* begin Data to process *
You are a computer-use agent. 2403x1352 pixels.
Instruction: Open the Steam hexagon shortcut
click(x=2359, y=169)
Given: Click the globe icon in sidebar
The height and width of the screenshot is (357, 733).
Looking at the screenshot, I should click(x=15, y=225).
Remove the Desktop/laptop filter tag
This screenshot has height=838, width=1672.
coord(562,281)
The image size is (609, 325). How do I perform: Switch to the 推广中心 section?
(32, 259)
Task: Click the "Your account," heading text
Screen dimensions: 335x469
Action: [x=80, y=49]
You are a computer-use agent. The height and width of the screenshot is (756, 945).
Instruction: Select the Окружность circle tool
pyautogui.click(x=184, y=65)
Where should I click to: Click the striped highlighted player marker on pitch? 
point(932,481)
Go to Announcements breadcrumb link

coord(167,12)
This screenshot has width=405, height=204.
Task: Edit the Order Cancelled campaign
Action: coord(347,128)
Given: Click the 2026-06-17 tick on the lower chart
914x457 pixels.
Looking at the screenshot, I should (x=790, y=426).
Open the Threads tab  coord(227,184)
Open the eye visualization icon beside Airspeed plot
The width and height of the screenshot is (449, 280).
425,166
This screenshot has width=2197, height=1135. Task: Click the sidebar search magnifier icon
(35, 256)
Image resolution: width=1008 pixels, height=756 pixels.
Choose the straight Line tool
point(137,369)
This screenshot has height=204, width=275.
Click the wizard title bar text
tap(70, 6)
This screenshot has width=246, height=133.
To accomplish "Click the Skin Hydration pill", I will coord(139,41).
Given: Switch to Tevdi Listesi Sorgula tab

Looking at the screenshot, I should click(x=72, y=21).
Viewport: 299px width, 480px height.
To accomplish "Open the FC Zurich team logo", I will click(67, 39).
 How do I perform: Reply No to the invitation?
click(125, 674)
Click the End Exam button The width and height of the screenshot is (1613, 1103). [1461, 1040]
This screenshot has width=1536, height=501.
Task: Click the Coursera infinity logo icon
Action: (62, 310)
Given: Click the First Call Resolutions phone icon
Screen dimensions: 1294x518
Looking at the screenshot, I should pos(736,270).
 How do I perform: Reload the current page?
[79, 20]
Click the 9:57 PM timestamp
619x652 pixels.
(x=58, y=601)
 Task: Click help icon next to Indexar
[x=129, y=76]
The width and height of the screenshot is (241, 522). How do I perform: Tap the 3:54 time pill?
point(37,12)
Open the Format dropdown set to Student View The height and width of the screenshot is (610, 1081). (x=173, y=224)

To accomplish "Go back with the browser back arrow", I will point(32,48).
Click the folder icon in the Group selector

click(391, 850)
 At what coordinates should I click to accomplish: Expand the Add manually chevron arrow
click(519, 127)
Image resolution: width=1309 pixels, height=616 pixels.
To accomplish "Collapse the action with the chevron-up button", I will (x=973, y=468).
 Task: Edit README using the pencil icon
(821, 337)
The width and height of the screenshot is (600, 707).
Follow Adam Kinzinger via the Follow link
* end Data to process *
■ **Task requirements**: Starting from the first line of the material above, copy it word for word through the line containing "pyautogui.click(x=184, y=65)", and include that line.

■ **Exercise response**:
You are a computer-use agent. 2403x1352 pixels.
Instruction: Open the Steam hexagon shortcut
click(x=2359, y=169)
Given: Click the globe icon in sidebar
The height and width of the screenshot is (357, 733).
Looking at the screenshot, I should click(x=15, y=225).
Remove the Desktop/laptop filter tag
This screenshot has height=838, width=1672.
coord(562,281)
The image size is (609, 325). How do I perform: Switch to the 推广中心 section?
(32, 259)
Task: Click the "Your account," heading text
Screen dimensions: 335x469
Action: [x=80, y=49]
You are a computer-use agent. The height and width of the screenshot is (756, 945).
Instruction: Select the Окружность circle tool
pyautogui.click(x=184, y=65)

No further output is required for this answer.